Interpretive Summary: Airborne invasions of crop pests pose a significant challenge in agriculture. Novel infestations, such as the recently observed invasion of sugarcane aphid on sorghum in the Great Plains of the U.S., occur rapidly and require fast management actions to mitigate economic losses to the sorghum crop. Area-wide integrated pest management has been a recognized strategic response to such problems. Management tactics may benefit from analysis of pest infestation data and from predictive simulation modeling. Within such a framework, a predictive simulation model could provide short- and long-term information on pest status and geographic occurrence. We describe a prototype of a mathematical modeling framework that could be used to forecast sugarcane aphid invasions of sorghum in near-real-time. Within the framework, a modeling platform that simulates spread of aphid infestations of sorghum geographically and is linked to a web-based mapping system for documenting the invasive sugarcane aphid distribution and spread over time, which can provide near real time support to pest managers. The interconnectivity of the modeling process and sorghum field sampling through the mapping system (EDDMapS) allows for regular model updates, which can support short-term infestation forecasts to pest managers. Practical application of the system could support informed decisions on field sampling and the need for pesticide application throughout the geographic region impacted by the sugarcane aphid and could facilitate informed decisions on deployment of sugarcane aphid resistant sorghum varieties. This framework could be expanded to include other invasive pests.
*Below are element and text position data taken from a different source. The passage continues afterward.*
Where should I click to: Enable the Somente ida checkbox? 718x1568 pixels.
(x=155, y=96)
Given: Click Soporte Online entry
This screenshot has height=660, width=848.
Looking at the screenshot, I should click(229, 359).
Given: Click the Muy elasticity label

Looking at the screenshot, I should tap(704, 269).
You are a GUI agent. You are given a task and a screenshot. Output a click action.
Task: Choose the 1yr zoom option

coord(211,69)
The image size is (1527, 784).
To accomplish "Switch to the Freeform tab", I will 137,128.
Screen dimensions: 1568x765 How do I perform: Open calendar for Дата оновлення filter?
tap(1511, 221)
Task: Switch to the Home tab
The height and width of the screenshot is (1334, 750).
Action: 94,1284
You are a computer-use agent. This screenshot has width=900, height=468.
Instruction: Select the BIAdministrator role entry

Technical Abstract: Airborne invasions of crop pests pose a significant challenge in agriculture. Novel infestations, such as the recently observed invasion of sugarcane aphid [Melanaphis sacchari (Zehntner) (Hemiptera:Aphididae)] on sorghum [Sorghum bicolor (L.) Moench] in the Great Plains of the U.S., emerge rapidly and require fast management actions to mitigate economic losses. Areawide integrated pest management has been a recognized strategic response to such problems. Management tactics may benefit from analysis of pest infestation data and from predictive simulation modeling. Within such a framework, a predictive simulation model could provide short- and long-term decision support. We describe a prototype of a computational framework that could be used to forecast sugarcane aphid invasions of sorghum in near-real-time, as supported by timely field reports on current aphid infestation status. Within the framework, a modeling platform that simulates spread of aphid infestations of sorghum is linked to EDDMapS, a web-based mapping system for documenting invasive species and agronomic pest distributions. The interconnectivity of the modeling process and sorghum field sampling through EDDMapS allows for regular updates of the internal states of the model, which support short-term infestation forecasts based on field data feeds. Practical application of the system could support informed short-term decisions on pesticide application and field sampling, as well as longer-term decisions regarding crop variety deployment.